Little Story From the Big Apple

In 1995 my husband, son Daniel, and I were on Ellis Island viewing immigrant photos and hearing their stories. We saw teenagers traveling alone across the ocean, heading for their hopes as everything they’d known faded behind them. We saw parents waiting to hear if they would be admitted to the USA to build a good life; if not for themselves, at least for the child holding their hand and the baby in the blanket.

Eyes looking out from the sepia photographs sometimes appeared frightened, but, no matter, they had done what they thought needed doing.

Visiting Ellis Island was an opportunity for our 14-year-old Daniel, who’d grown up in the 1990s, to see real courage and character. Too often, we felt, he was subjected to disappointing stories of his fellow man — in the land that these people had risked all to join.
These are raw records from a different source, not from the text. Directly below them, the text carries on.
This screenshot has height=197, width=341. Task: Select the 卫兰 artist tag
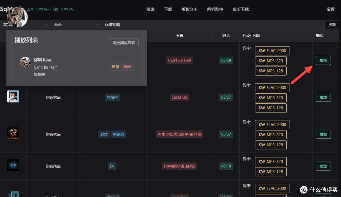[x=104, y=134]
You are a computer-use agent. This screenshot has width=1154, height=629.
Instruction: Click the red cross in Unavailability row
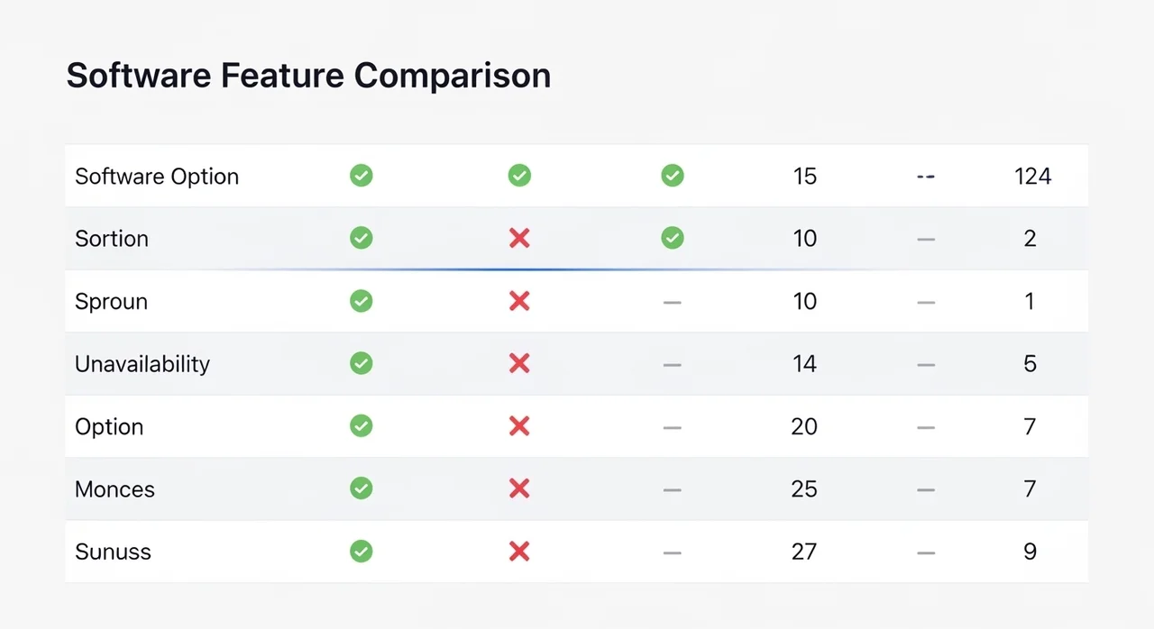519,363
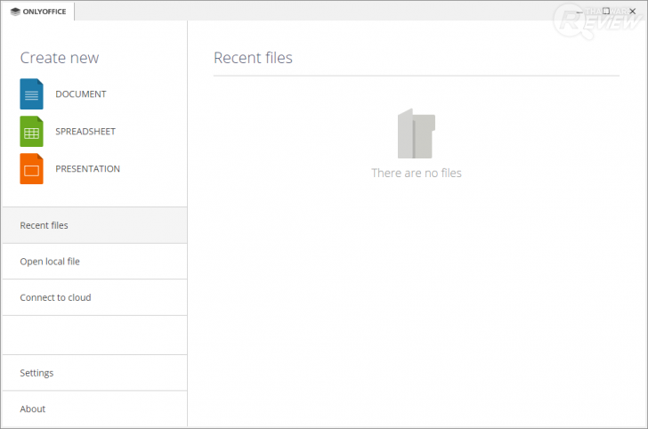This screenshot has width=648, height=429.
Task: Click the orange presentation file icon
Action: click(31, 169)
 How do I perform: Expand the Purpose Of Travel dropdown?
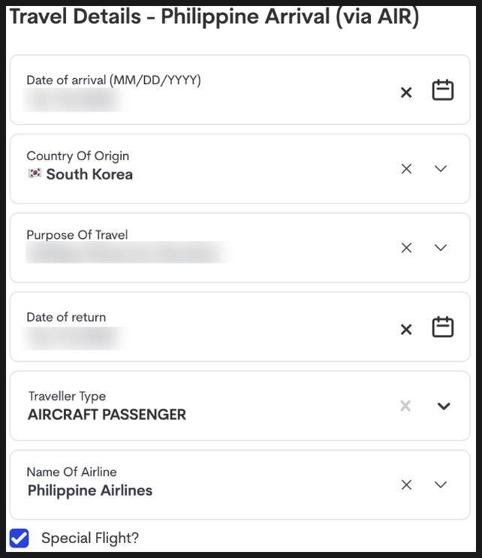(x=441, y=248)
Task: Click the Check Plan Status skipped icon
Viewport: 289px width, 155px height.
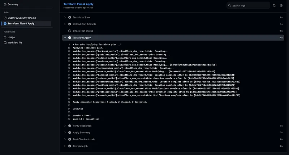Action: (70, 31)
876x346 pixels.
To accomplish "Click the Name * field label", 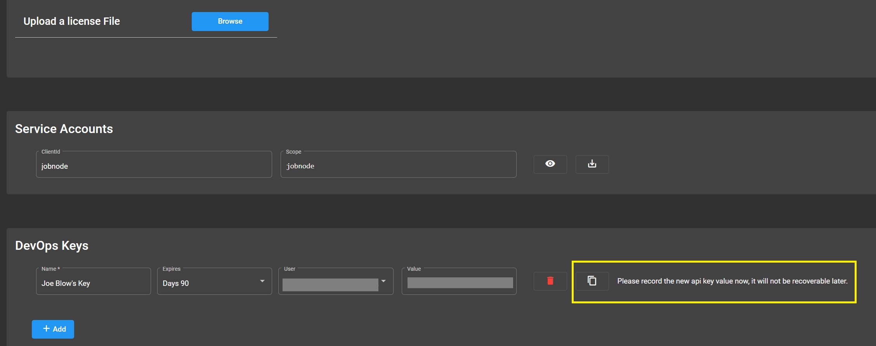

It was now time to take the ferry back, head for the New York airport, and return to Ohio. On the subway I had my camera, my carry-on bag, and my …ahhh, my PURSE was still on the ferry!

I glanced at my husband. This would not be easy.

After my confession, we decided we had no time to turn back. We’d continue to the airport and catch our flight. Phoning the ferry confirmed that the purse hadn’t been turned in: “If it turns up, we’ll let you know.”

Back in Ohio, I was told repeatedly that purses lost in New York don’t get returned. Everyone agreed that New Yorkers don’t care, the crime rate is high, and you’re more likely to have a purse *snatched* than returned.

I was resigned to getting a new driver’s license, keys, photos, etc.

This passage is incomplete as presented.